The latest pieces of unwelcome evidence, in a survey of middle-income baby boomers by insurance firm Bankers Life, isn't entirely gloomy, but does serve as a reality check. (Middle income is defined as between $25,000 and $100,000 in annual household income; about 1,000 middle-income and 2,300 retired boomers, 51 to 69, were surveyed.) Many middle-class workers just don't get to work as long as they want to, which puts their retirement savings plans at risk. The 28 percent of retired boomers surveyed who are or have been employed in retirement often earn significantly less than in their previous job, with close to 75 percent saying their hourly compensation is "much less" than before. 
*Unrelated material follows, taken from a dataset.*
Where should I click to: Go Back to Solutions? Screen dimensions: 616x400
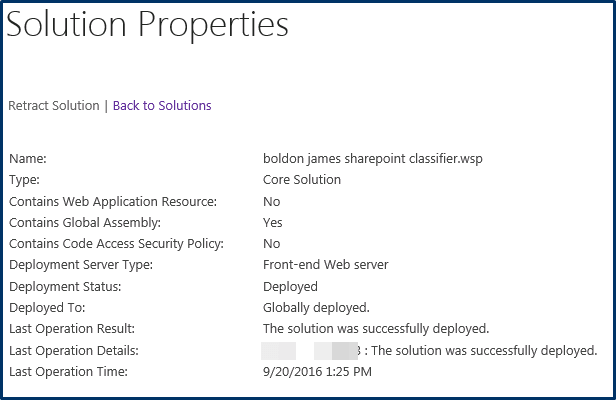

On the flip side, people in professional services who can do part-time consulting work often wind up having bonus income in retirement, said financial planner Michael Kitces. His wealthy clients often get bored after six to 18 months, and so have encore careers they didn't count on.

While 60 percent of the people in the Bankers Life survey want to retire at 66 or later (or never), the chart below from the Merrill Lynch Bank of America report shows 64 as the average retirement age for men. An earlier study, looking at the median retirement age, found that since 1991 it has been stuck at age 62. 

Part of the reason more workers aren't making the transition into retirement jobs is that many companies aren't set up to accommodate flexible working arrangements, according to a recent survey from the Transamerica Center for Retirement Studies. But it's health issues that quash many middle-class workers' plans for working into their retirement.  

Oh, and that part of the Bankers Life survey that wasn't entirely gloomy? The majority of the 28 percent of retired middle-class boomers who either are working or have worked for pay during retirement say it's not because finances forced them to but because they wanted to work. The extra money's nice, they say, but so is staying mentally alert, keeping active, having a sense of purpose and staying in touch with colleagues.

Work has a way of being much more fun when you do it out of choice, rather than need.